The idea of forgiving the wolf and just acting as if the wolf wasn't there and having no emotions about the wolf, that's just going to get you killed.
That's the suicide to detach yourself from your sense of danger.
And anger is an emotional marker for danger.
And removing yourself from any sense of danger is suicide.
I mean, we see this, right? You can see this with women traveling all over the world and putting themselves in incredibly risky situations.
It's like, I don't know what to say if somebody has lost all sense of danger.

[29:04] Other than, well, I don't know, you should reactivate that. You should stop being ideological and stop being empirical.

[29:21] And social stereotypes is one of the most replicated findings in the social sciences.
So, when you are in a sense of danger, you want to get to a place of safety.
That's what the purpose of danger is.
And, I mean, there's only three ways, right? You can either talk to your enemy and turn him into a friend or at least someone neutral, or you can drive the threat away, or you can remove yourself from the threat.
Reconciliation or removal. These are the two ways that you can deal with threat, reconciliation or removal.
I'm not taking any questions on violence, just so you know, don't be violent.
Accept an immediate extremity of self-defense and know the laws in your vicinity and don't do anything illegal and don't initiate the use of force.

[30:38] Well, the way you get rid of resentment is you do not validate your actions.
Sorry you do not validate your emotions by failing to act upon them and denigrating them as immoral, what's wrong with being angry, what's wrong with being angry now so of course what some christians do is they say well peace and forgiveness and love come from jesus anger comes from the devil but then of course they have to reconcile themselves with the fact that jesus flip tables and beat money changes with whips.
And it's also saying that you can arbitrarily put a line down the center of your being and say, this comes from God, this comes from Satan.

[31:31] Now, of course, if anger comes from Satan, then it should never do you any good.
It should always be evil, but it's not.
Could you flip a table without anger? Can you beat people without anger and cry out how much they're ripping off the penitents who need to deposit money into a holy place?

Anger vs Exploitation: Preying on Emotion

[32:09] Now, of course, those who want to prey on you don't want you to be angry.
And those who want to prey on you don't want you to be angry, because anger interferes. is your anger interferes with their exploitation.
That's not proper doctrine. Satan isn't the source of anger.
Sometimes he is.
Sometimes he is. Let me just check this.
Let me just check this, because I want to be right about this.
But I think, if I go back to my days in Christian education?

[32:59] Yes. Oh, Dave, how can you mislead us to this degree? My gosh, man.
I was certain about this, but I wanted to... I wanted to check.
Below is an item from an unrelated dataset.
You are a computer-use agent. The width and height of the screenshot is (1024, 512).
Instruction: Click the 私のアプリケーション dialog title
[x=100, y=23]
[33:14] Satan isn't the source of anger. Well, let me tell you about a deadly sin called wrath.

[33:28] Oh, you know what? No, no, you could be right. No, let me just read through this. I want to be accurate about this. Wrath in Roman Catholic theology is one of the seven deadly sins.
Wrath is defined as a strong feeling of hatred or resentment with a desire for vengeance.
This overwhelming feeling and desire for revenge distinguishes wrath from anger anger that is balanced with reason, which is not a sin.
Christian teaching also differentiates between God's wrath and human wrath, in that the wrath of God is regarded as a manifestation of divine righteousness and justice.
As a deadly sin, wrath is believed to generate other sins and further immoral behavior.
All right, so let me just get here a little bit more detail.
In the Catechism of the Catholic Church, anger is distinct from the sin of wrath and is discussed as one of the, quote, passions or feelings that incline humans to act or not act in response to something that is perceived as good or evil.
Along with anger, the perceived passions are love and hatred, desire and fear, and joy and sadness.
Okay, this is great. I mean, just tacking the word reason onto anger to differentiate it from wrath is not at all right.
Thus, passions are morally good when they lead to a good action and morally evil when they contribute to an evil action.
Let's see here.
I'm just, okay, there's a history of, uh.
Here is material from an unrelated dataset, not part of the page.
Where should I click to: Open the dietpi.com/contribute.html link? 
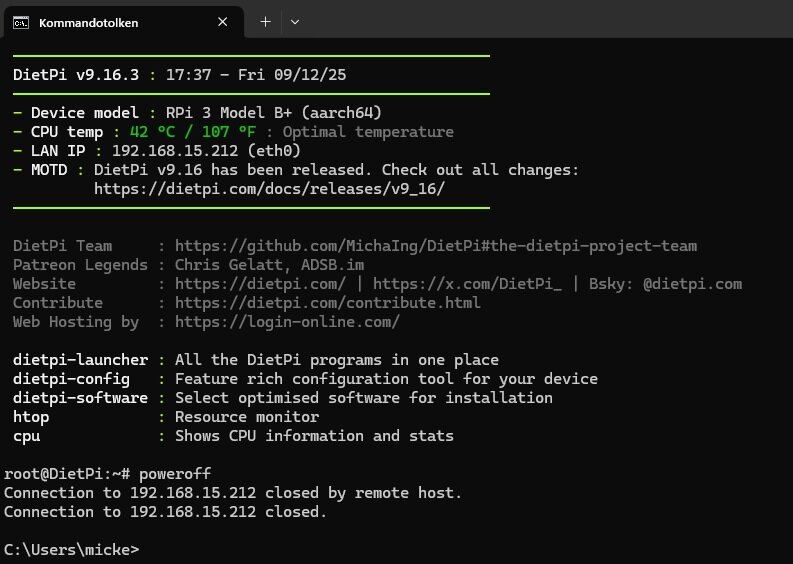[x=327, y=303]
[34:47] Okay, there's, there's nothing here. They just tack on the word reason to anger.
Uh, they tack on the word reason to anger to make it just and they remove it.
So let's see here. What is wrath?
According to the Bible, wrath is synonymous with anger, as stated in Proverbs 15.1.
Quote, a gentle answer turns away wrath, but a harsh word stirs up anger.
All right, why is wrath not the same as anger?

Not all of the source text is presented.